ELLEN Page is a young woman with an old soul.

The Canadian actress may not look like it but she sure sounds like it. Even though she turns 21 next week, she speaks as if she is pushing 30, revealing a remarkable level of knowingness beyond her years.

In a way, she is not too different from the eponymous spunky character she plays in Juno, the new movie by Jason Reitman (Thank You For Smoking, 2006), which chronicles a pregnant teenager's bittersweet journey into adulthood as she struggles to find suitable adoptive parents (Jason Bateman and Jennifer Garner) for her baby.

The movie, which opens here tomorrow, is up for four Academy Awards later this month - Best Picture, Best Director, Best Original Screenplay and Best Actress for Page.

Speaking on the phone from Los Angeles, she is affable but reticent. When asked about Oscar prospects, she gives guarded replies.

'I don't really like the competitive side of things,' she admits. Deep inside, she knows she does not stand a chance beating veterans Cate Blanchett (Elizabeth: The Golden Age), Julie Christie (Away From Her), Laura Linney (The Savages) and Marion Cotillard (La Vie En Rose).

Cotillard was just named Best Leading Actress by the British Academy Film Awards on Monday.

'I'm a huge fan of all the women nominated. They have all given incredible performances and it feels insane just to be acknowledged alongside them,' she says.

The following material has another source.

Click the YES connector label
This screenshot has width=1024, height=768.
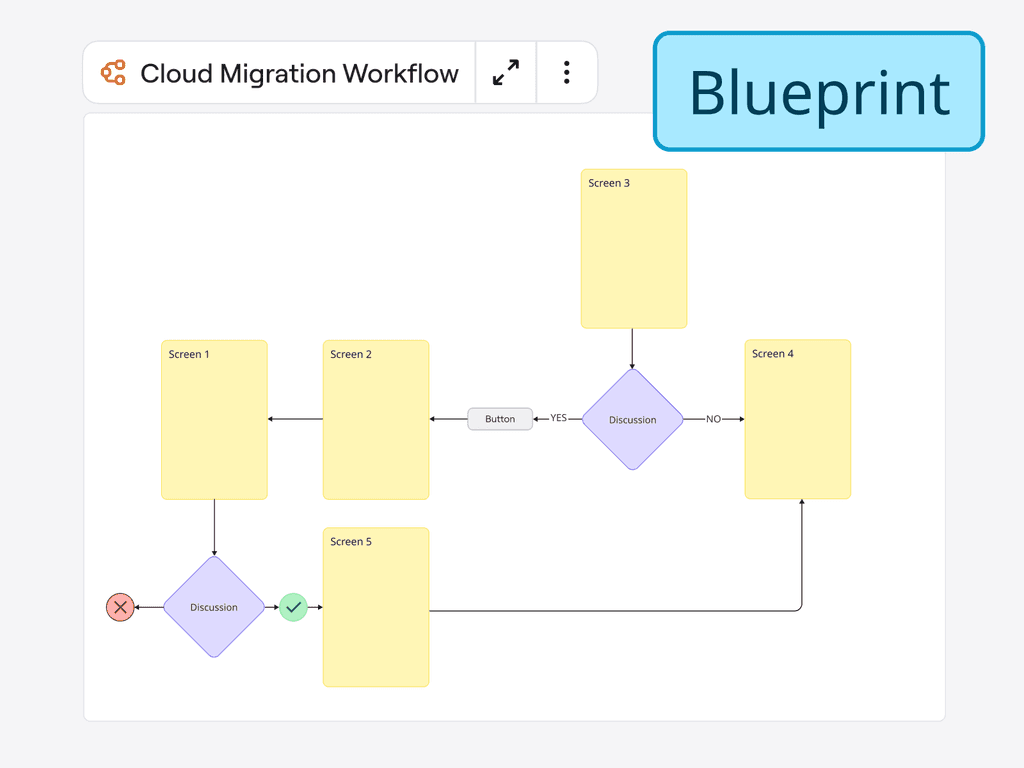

Has she got her acceptance speech prepared then, just in case?

'No, that's really not how my brain works,' she says, with a chuckle.

Even if she does not win, she will still retain a spot in the Oscar annals - as the fourth youngest woman to be nominated for Best Actress.

The first three were Keira Knightley (who was 20 years and 11 months when she was nominated for 2005's Pride & Prejudice), Isabella Adjani (20 years and eight months when she was nominated for 1975's The Story Of Adele H), and Keisha Castle-Hughes (12 when she was nominated for 2002's Whale Rider). None of them won.

So what does a tomboy from Halifax, Nova Scotia, know about teenage pregnancy?

Not much apparently, but that is not the reason that director Jason (son of Ghostbusters director Ivan) Reitman cast her.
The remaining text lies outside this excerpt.